Los estudiosos del México antiguo, el área cultural que denominamos Mesoamérica, tenemos una profunda deuda con Barlow. Su breve pero intensa carrera en la década de 1940 ha dejado una gran huella en nuestro quehacer y algunas de sus propuestas siguen estando en vigor setenta años después. Sus estudios pioneros han marcado caminos a recorrer y establecido pautas de análisis que llevan siendo útiles desde su propuesta inicial.

Antes de referirnos a las aportaciones principales, es necesario destacar la prolijidad de nuestro autor: más de 300 trabajos publicados, en tiempos donde la escritura era mucho más lenta que ahora y las labores de edición se eternizaban en la corrección de pruebas, ferros y demás prácticas que la informática ha desterrado. Además, muchos textos quedaron inéditos en carpetas y cuadernos, muchos de ellos conservados, de manera que la edición de sus Obras Completas realizada por la Universidad de las Américas de Puebla (México) y el Instituto Nacional de Antropología e Historia abarca siete volúmenes y fueron publicados a lo largo de doce años. En ellos, la presencia del estudio de diversos documentos es permanente, pero la formulación de conclusiones derivadas de los mismos también es recurrente. Un compendio de la metodología de la investigación: hallazgo y estudio de los documentos, formulación de hipótesis, trabajo analítico, redacción de conclusiones que suelen ser también propuestas. El trabajo nunca termina.
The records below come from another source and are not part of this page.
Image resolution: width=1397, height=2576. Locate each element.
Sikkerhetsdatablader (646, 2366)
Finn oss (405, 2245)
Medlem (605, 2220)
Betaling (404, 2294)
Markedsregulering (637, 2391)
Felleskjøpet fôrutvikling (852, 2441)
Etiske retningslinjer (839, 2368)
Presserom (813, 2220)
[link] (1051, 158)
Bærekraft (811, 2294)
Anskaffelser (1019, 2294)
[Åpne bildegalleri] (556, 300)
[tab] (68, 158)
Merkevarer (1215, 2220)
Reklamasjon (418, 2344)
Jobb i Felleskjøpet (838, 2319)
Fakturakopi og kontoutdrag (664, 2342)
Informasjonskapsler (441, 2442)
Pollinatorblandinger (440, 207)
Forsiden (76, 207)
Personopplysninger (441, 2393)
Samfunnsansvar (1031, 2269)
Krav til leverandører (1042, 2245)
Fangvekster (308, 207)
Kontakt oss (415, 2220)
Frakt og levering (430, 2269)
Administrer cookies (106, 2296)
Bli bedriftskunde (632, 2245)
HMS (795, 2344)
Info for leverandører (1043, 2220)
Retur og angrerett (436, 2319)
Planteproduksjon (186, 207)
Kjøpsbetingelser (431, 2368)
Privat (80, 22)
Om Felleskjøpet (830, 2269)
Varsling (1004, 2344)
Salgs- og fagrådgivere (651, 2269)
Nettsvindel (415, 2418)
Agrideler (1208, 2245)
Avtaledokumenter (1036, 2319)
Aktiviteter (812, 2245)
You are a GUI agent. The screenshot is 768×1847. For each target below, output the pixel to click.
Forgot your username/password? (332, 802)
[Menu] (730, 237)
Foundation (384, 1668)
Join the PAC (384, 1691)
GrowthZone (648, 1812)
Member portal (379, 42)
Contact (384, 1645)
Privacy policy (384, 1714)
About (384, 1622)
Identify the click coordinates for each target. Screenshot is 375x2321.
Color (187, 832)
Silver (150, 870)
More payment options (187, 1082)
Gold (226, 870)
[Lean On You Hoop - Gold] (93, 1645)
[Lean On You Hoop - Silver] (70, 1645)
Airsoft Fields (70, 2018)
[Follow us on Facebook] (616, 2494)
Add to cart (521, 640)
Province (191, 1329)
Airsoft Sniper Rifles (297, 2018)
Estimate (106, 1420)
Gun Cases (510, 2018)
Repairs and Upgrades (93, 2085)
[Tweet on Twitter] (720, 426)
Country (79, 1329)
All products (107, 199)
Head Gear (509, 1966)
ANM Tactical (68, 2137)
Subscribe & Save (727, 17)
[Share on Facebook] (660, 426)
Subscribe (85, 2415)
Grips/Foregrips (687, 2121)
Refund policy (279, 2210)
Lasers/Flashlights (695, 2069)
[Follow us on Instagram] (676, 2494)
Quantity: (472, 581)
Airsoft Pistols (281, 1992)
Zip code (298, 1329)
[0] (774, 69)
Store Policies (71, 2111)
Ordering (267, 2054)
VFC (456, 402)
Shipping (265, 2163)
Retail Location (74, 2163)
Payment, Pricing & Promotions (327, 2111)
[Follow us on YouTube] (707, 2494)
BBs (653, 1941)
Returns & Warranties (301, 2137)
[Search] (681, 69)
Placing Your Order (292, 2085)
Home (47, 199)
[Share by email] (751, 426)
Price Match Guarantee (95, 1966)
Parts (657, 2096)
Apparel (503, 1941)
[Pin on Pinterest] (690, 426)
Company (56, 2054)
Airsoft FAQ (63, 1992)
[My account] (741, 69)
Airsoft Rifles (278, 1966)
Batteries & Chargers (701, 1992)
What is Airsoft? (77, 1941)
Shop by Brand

Quizás la obra más citada de Barlow es The extent of the Empire of the Culhua-Mexica, de 1950, que no fue traducido al castellano hasta 1990. Es un libro breve en su versión final, pero contiene una enorme cantidad de trabajo. Aunque lo hemos malinterpretado durante mucho tiempo, diciendo que era la visión del imperio que Barlow tenía, en realidad él lo veía como un paso previo y necesario para abordar la organización del mismo, y así lo manifestó en la introducción. La culpa del error es nuestra, no suya. Él hizo lo que el título refleja: anotar los pueblos que pagaban tributo al Imperio Mexica según la Matrícula de Tributos y el Códice Mendoza y localizarlos en un mapa de México, trazando después las fronteras entre las provincias que se desprendían de las páginas de los documentos. Como complemento localizó los pueblos que aparecían en otras fuentes y trató de explicar el porqué de su no presencia en los documentos tributarios, formando, por ejemplo, un “camino al Xoconusco”. Esta visión ha permanecido casi inalterada hasta 1996, fecha en que se publicó un estudio sobre el Imperio Mexica que modificaba algunas de las asunciones de Barlow y daba lugar a un nuevo mapa, o mejor dicho, una serie de mapas. Otra corrección o ampliación, según se mire, tuvo lugar el mismo año 1996 con la publicación del libro de Pedro Carrasco El Imperio de la Triple Alianza: Tenochtitlan, Texcoco y Tlacopan, donde la principal diferencia es la presencia de tres imperios y no uno, como el título indica.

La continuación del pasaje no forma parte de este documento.